The concept of ‘the user’ or ‘person who uses drugs’ is central to how we talk about drug supply and distribution. It implies a singular individual who has a continuous relationship with drugs and a defined trajectory through which they become drug experienced. The non human elements of drug use contexts have been integrated by Duff (2011), Dennis (2019) and others, who have sought to move away from the user as the centre of the universe. Research into digital drug distributions still often works with the background assumption that user=a single individual. To question that we can draw on research in human computer interaction.
Baumer and Brubaker’s concept of post-userism describes how the design of digital systems is evolving away from the ground truth assumption that the start and end point is the actions of a single human user. They sketch out the historical evolution of the basic assumptions in human computer interaction, from a single person sitting in front of a single fixed terminal, to the use of multiple mobile devices, IOT devices, and other digital things that take on some of what would previously be attributes of the user. Attributes such as distributed cognition are to the for here. That parallels a lot of new materialism and actor-network theory work. I would go further and say that the classic period of the ‘user’ also had some of these attributes baked in, but they were hidden due to who the users were. There was a near one to one relationship between the user’s cultural habitus and the design of the systems they were using.

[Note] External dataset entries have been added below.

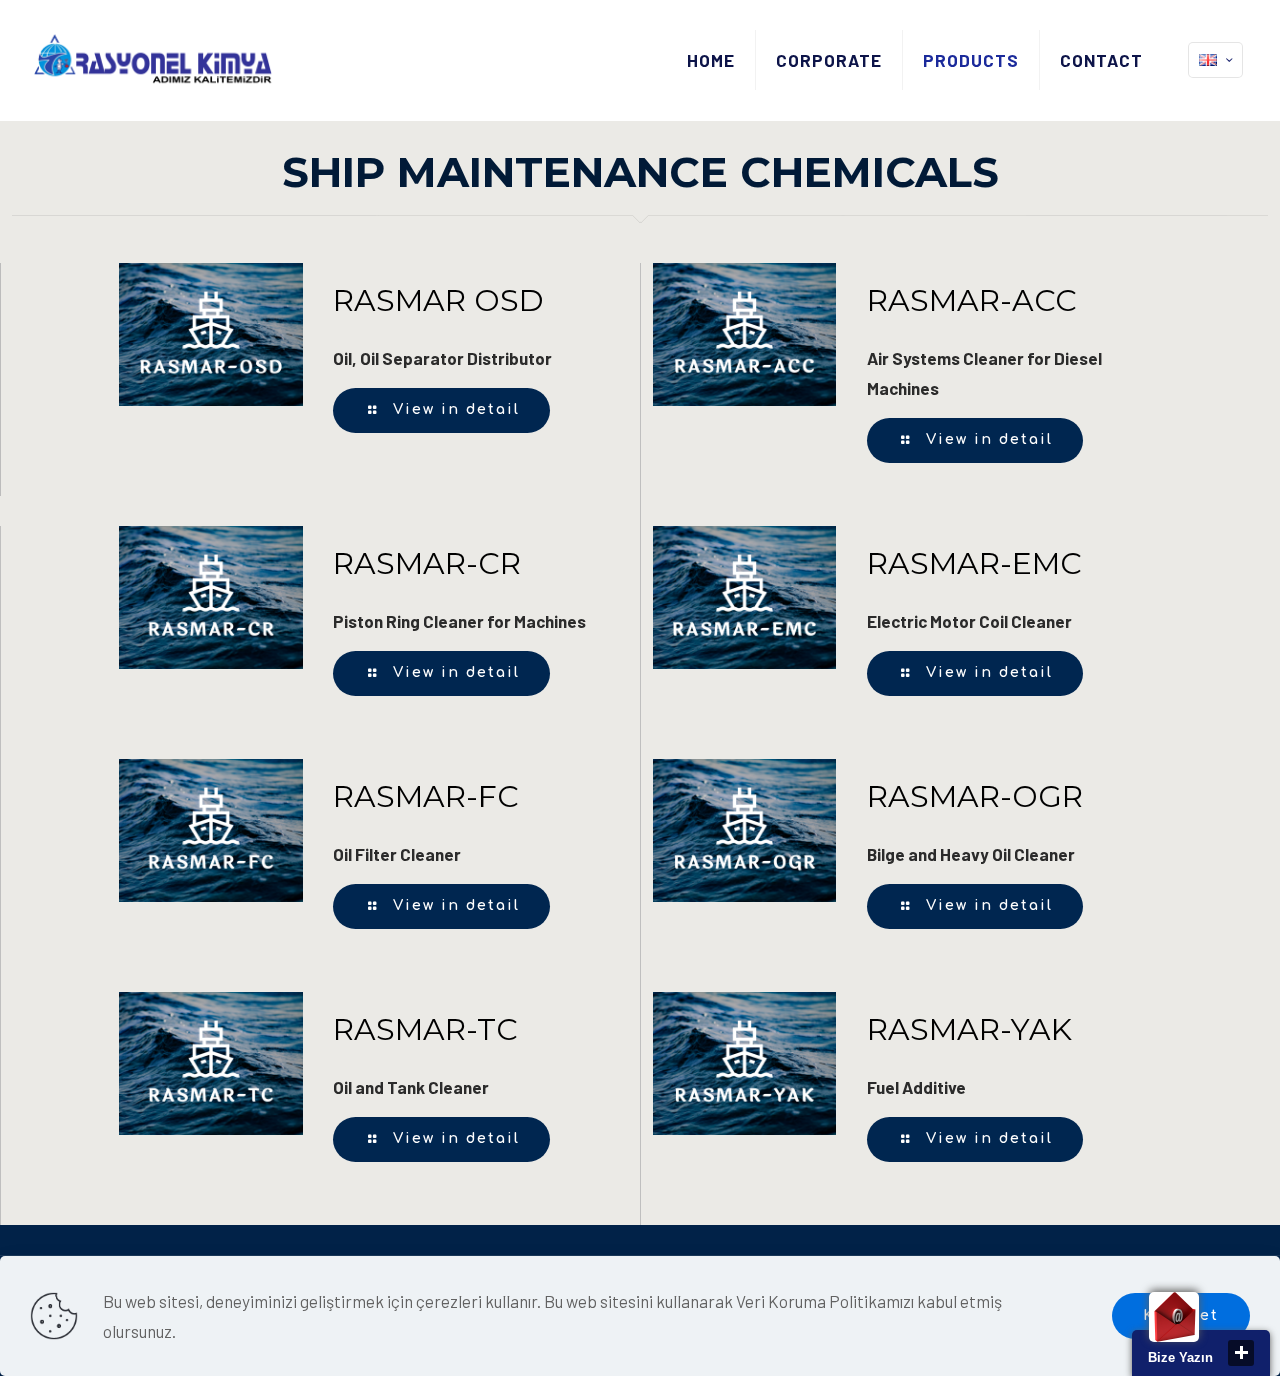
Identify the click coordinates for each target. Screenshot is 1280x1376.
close (1241, 1353)
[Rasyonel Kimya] (152, 60)
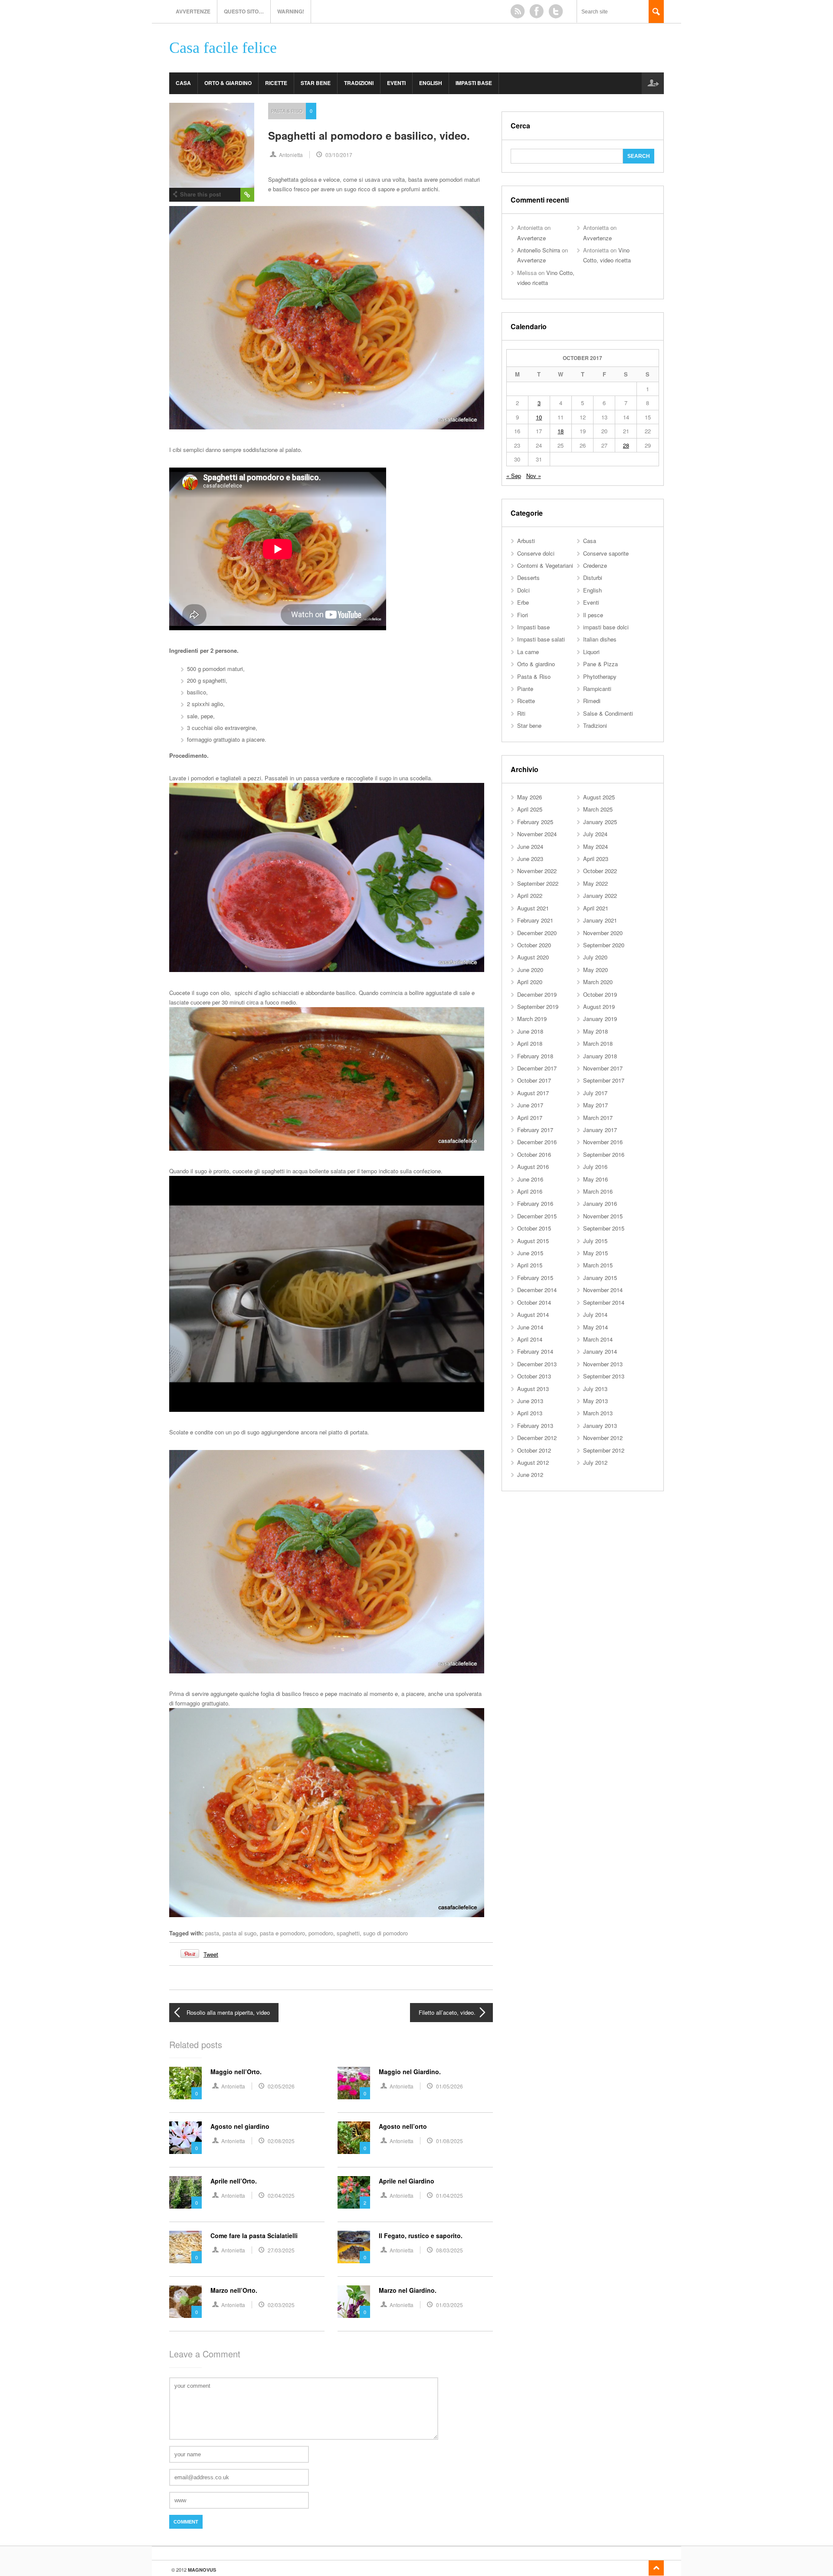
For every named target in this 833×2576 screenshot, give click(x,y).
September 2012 (603, 1450)
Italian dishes (600, 639)
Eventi (396, 83)
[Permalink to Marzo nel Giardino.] (354, 2301)
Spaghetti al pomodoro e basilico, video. (369, 135)
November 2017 (603, 1068)
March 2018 (598, 1043)
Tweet (210, 1954)
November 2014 (603, 1290)
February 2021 (535, 920)
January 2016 (600, 1203)
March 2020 (598, 982)
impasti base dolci (606, 627)
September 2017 (603, 1080)
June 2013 (530, 1401)
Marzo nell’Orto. (233, 2290)
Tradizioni (359, 83)
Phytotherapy (600, 676)
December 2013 (537, 1364)
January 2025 (600, 822)
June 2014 (530, 1327)
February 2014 (535, 1351)
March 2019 (532, 1019)
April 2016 (529, 1191)
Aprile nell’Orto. (233, 2181)
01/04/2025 (449, 2195)
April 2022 (529, 895)
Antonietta (291, 154)
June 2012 (530, 1474)
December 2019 (537, 994)
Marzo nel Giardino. (407, 2290)
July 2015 (595, 1241)
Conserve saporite (606, 553)
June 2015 (530, 1253)
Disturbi (592, 577)
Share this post (200, 194)
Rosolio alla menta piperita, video (228, 2012)
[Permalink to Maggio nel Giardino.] (354, 2083)
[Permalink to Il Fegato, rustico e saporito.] (354, 2247)
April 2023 (595, 858)
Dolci (523, 590)
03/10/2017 (338, 154)
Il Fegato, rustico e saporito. (420, 2235)
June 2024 (530, 846)
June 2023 (530, 858)
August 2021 (533, 908)
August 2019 (599, 1006)
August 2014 (533, 1314)
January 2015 (600, 1277)
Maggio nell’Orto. (236, 2071)
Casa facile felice (223, 48)
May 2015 (595, 1253)
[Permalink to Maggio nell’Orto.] (185, 2083)
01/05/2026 (449, 2086)
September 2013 (603, 1376)
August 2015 (533, 1241)
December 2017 (537, 1068)
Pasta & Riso (287, 110)
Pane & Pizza (600, 664)
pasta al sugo (239, 1933)
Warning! (290, 11)
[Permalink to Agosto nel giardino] (185, 2137)
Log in (652, 83)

They set out some attributes we should be alert to. There is indirection, where the system operator is acting for someone else. There are many instances where a device might be shared among a group, or where it is mediated by an operator. Then there is transience, where individuals interact with a system repeatedly without it retaining a singular ‘trace identity’ for them. Multiplicity is a common happening in some systems where people can have varied identities representing different uses or subject positions. Systems also work with user Absence where they are not centred on any one user, but have effects nonetheless. They give an example of Google searches for classically African American names, as a prospective employer might do, throw up adverts implying the person may have a criminal record. User absence or withdrawal does not guarantee they can avoid the effects systems have. Human and non-human also work together as hybrids, for example the automod we are working with operates as an ally for the human moderators. All sorts of interesting challenges come up here, such as how the trend towards biometric authentication works when the person using the interface is not the end user.
In drug market studies this perspective is apt, as we see systems which have these attributes. There are automated drug market systems such as Televend. Users operate drug purchase systems for others and insert themselves into the market as buyers, secondary distributors and social suppliers. In drug market studies we can systematically acknowledge how these changes have altered the nature of distribution and consumption. For example, the rise of performance/image enhancing drugs decenters the hedonic self, instead involving multiple selves. Legal liability and culpability are also in question when the systems are complex and distribute responsibility among different individuals and systems.
Baumer EPS and Brubaker JR (2017) Post-userism. In: Proceedings of the 2017 CHI Conference on Human Factors in Computing Systems, Denver Colorado USA, 2 May 2017, pp. 6291–6303. ACM. DOI: 10.1145/3025453.3025740.